- **Selected text**

--------------------

Going barefoot in parts of Africa, Asia, and South America contributes to hookworm infections, which afflict an estimated 700 million of the world’s poor. The parasitic worm lives in the soil and enters the body through the feet. By feeding on victims’ blood, the worms cause anemia and, in children, stunted growth and learning problems.
Researchers have decoded the genome of the hookworm, Necator americanus, and found clues to how it infects and survives in humans. The findings may aid in development of new therapies to combat hookworm disease.
“We now have a more complete picture of just how this worm invades the body, begins feeding on the blood, and successfully evades the host immune defenses,” says senior author Makedonka Mitreva, assistant professor of medicine and of genetics at Washington University in St. Louis and a member of the Genome Institute at the School of Medicine.
“This information will accelerate development of new diagnostic tools and vaccines against the infection.”
Necator americanus causes about 85 percent of human hookworm infections, which are not usually fatal. However, in pregnant women, the worm can cause severe anemia, leading to maternal deaths and low birth weights that contribute to newborn deaths.
The deworming drug albendazole typically is given as part of mass treatment programs in areas with endemic infection, but its repeated and excessive use is leading to treatment failures and drug resistance in some regions, Mitreva says.
The hookworm cycle
Hookworms are common in areas of extreme poverty that lack indoor plumbing. The worm’s eggs are excreted in the feces of infected individuals, contaminating the soil. After the eggs hatch, the immature worms, called larvae, molt twice and enter the body through the feet.

--------------------

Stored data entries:
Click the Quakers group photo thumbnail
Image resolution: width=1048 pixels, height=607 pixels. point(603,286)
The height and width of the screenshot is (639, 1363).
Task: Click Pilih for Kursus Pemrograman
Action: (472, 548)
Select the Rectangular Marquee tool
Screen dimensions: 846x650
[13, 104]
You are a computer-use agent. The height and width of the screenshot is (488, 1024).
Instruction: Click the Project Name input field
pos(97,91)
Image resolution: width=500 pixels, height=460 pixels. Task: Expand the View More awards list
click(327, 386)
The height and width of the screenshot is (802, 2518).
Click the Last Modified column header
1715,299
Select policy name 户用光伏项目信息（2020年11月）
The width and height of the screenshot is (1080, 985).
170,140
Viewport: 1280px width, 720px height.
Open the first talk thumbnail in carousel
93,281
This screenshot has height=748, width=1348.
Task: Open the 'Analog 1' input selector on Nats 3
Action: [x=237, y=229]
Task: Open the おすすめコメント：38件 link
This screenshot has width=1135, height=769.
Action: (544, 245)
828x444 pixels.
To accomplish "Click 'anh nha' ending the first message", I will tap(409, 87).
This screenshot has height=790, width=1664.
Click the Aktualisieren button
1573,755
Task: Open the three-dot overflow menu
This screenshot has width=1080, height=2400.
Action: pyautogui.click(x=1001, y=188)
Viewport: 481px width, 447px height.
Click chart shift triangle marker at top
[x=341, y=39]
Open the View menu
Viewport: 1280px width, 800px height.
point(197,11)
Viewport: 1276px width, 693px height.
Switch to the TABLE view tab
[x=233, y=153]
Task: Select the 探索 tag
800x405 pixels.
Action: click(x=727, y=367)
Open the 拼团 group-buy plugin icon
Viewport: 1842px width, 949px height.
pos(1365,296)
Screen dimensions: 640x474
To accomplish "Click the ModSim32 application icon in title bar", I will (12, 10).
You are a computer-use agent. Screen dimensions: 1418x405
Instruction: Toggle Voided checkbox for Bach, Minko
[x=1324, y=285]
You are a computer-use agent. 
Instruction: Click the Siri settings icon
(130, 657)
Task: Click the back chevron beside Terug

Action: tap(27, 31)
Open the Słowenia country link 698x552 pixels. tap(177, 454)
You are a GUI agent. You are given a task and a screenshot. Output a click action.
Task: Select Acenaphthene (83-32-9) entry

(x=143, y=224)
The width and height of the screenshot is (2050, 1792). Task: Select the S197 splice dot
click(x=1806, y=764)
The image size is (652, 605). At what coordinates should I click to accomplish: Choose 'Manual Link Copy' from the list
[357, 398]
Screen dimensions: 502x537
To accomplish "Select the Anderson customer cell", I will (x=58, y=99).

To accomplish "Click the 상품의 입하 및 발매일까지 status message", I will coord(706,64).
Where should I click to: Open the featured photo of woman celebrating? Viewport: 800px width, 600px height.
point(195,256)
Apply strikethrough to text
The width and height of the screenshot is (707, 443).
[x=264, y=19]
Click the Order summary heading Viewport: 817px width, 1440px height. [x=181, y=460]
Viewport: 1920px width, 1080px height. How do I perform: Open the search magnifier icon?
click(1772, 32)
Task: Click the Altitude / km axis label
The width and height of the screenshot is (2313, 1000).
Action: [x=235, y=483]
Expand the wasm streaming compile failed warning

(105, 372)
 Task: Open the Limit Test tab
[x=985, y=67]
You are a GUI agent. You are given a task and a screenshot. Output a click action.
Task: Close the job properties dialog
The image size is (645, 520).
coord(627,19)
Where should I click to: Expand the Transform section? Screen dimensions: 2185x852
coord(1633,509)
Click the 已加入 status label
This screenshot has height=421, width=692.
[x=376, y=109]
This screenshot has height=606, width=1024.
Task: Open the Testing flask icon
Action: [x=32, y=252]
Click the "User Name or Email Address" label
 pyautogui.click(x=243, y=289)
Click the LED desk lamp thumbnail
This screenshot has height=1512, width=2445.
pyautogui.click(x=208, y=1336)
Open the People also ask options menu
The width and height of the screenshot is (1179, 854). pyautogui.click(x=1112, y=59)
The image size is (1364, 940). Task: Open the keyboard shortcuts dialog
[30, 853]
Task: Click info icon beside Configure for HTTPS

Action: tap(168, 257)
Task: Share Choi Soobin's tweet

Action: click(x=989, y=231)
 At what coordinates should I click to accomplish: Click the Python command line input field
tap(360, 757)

--------------------

- **Task details**
In the text about hookworm, what percentage of human hookworm infections does Necator americanus cause?

- **Solution to the exercise**
About 85 percent.